I recently spent two weeks there travelling around with my wife. We had an absolute blast, particularly when I wore a longyi, the ubiquitous Burmese sarong. Although you see some foreigners at tourist places like Bagan wearing them, in a city like Yangon you do not. I’m quite pale as well, and will definitely not be mistaken for a local. That generated quite a lot of interest. Occasionally my longyi would begin to slip, and people would rush to help. Having anonymous men grab your falling skirt from behind, only to wrap it nice and tight for you, is not the typical Hong Kong or New York experience.


For jaded Asia hands, visiting Myanmar is like rediscovering all the cool stuff that you thought you’d find when you moved to the region. I’ve “done” Mandalay as a tourist and look forward to getting to know it in a more personal way.


Will you be coming to Thailand?


Not on this trip, other than to transit via Suvarnabhumi – not, alas, my favorite airport. But I am a regular visitor to Thailand, mostly for pleasure.

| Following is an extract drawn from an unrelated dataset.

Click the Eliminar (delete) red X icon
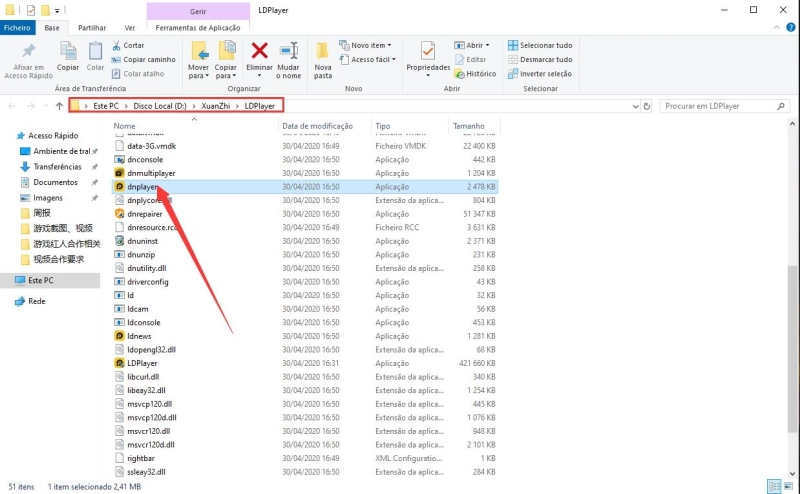Viewport: 800px width, 494px height. 259,51
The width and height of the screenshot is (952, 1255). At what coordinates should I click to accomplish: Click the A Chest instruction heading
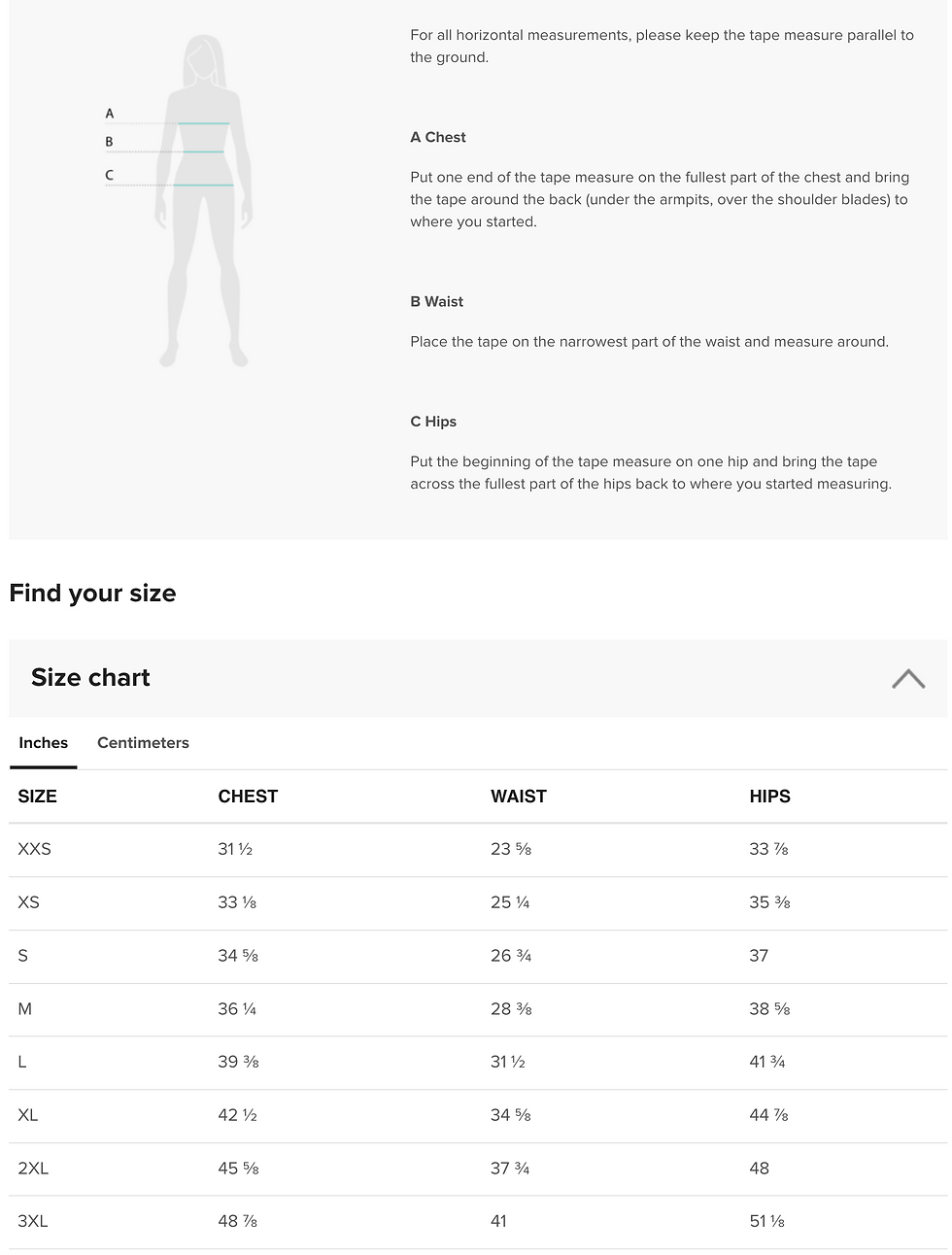(x=438, y=137)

I used to cover it for one of the finance magazines I work for, back in the early noughties. Good times, man. I also used some travel time there when I was researching “Gaijin Cowgirl”, notably a trip through Kanchanaburi to the Three Pagodas Pass on the Burmese border.


I’m hitting Thailand over Chinese New Year, spending a few days in Krabi. We’ll have two days in Bangkok as well. We tried to change the tickets because Suthep’s mob has a reputation for disrupting everything, including access to and from the airport. But we couldn’t get the required flights so we’re rolling the dice.

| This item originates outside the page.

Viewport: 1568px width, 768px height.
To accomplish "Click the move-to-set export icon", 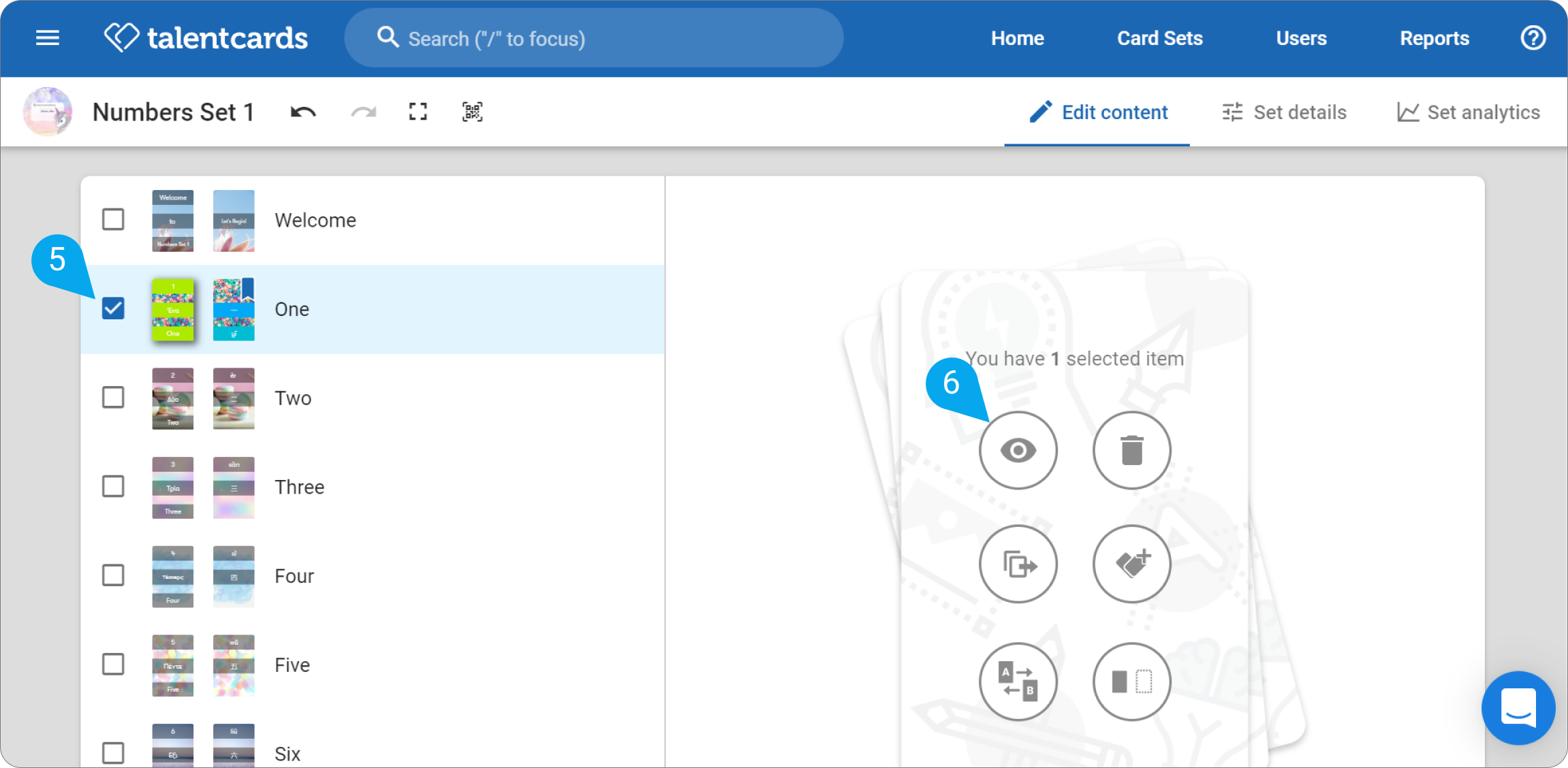I will [x=1018, y=564].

Have you been to Chiang Mai?


Twice. It’s a beautiful city. I was last there in April, so it was really hot and dusty. But that’s why the Thais invented Chang Beer, right? I hadn’t been for a long time, and enjoyed the city’s easy-going pace, mix of sights, quirky little shops and cafes, and Lanna food. Even did the Monkey Bar, although it could do with an upgrade. I also have a book out with Chiang Mai publisher Silkworm Books, and it was a treat to have lunch with the team and visit their office, which is just off Nimmanhaemin Road. It’s a lovely building and on the surface they lead an idyllic lifestyle, although they work hard and publishing’s a tough spot to be in these days. That book, if you can allow the plug, is called “The Story of Angkor” and it’s non-fiction. It’s a slim history volume for travellers who love the monuments in Siem Reap, and will be available on Kindle in February.

But you’ll be promoting the novel at the Irrawaddy Literary Festival, is that right?


Yes, I’m there for “Gaijin Cowgirl” and Crime Wave Press.


What’s the gist of the book? 


American Val Benson is working Tokyo nightclubs as a hostess. It’s easy money until a client with a dark past and sinister hobbies reveals a map to one of the greatest treasures lost in World War II: something stolen from Burma, as it turns out, so my trip to Mandalay has some resonance. Anyway, Val burns a path of destruction across Japan, Hong Kong and Thailand to the Burmese borderlands to get her hands on the loot before someone less deserving does.

The book’s a thriller that also explores real themes of sexual exploitation and war crimes, and makes some tenuous links among them. Having a woman as the protagonist and ‘voice’ of the novel allowed me to dive into sexual situations without falling into the trap of white heroes bonking Asian babes. Women tend to like the book as much as men. But I think the natural audience is Western or readers in sync with Western mores.

Is there something that compels people to start writing when living in Asia? Seems that way in Thailand; what is it?

Have you ever been, like, bored here? Me neither.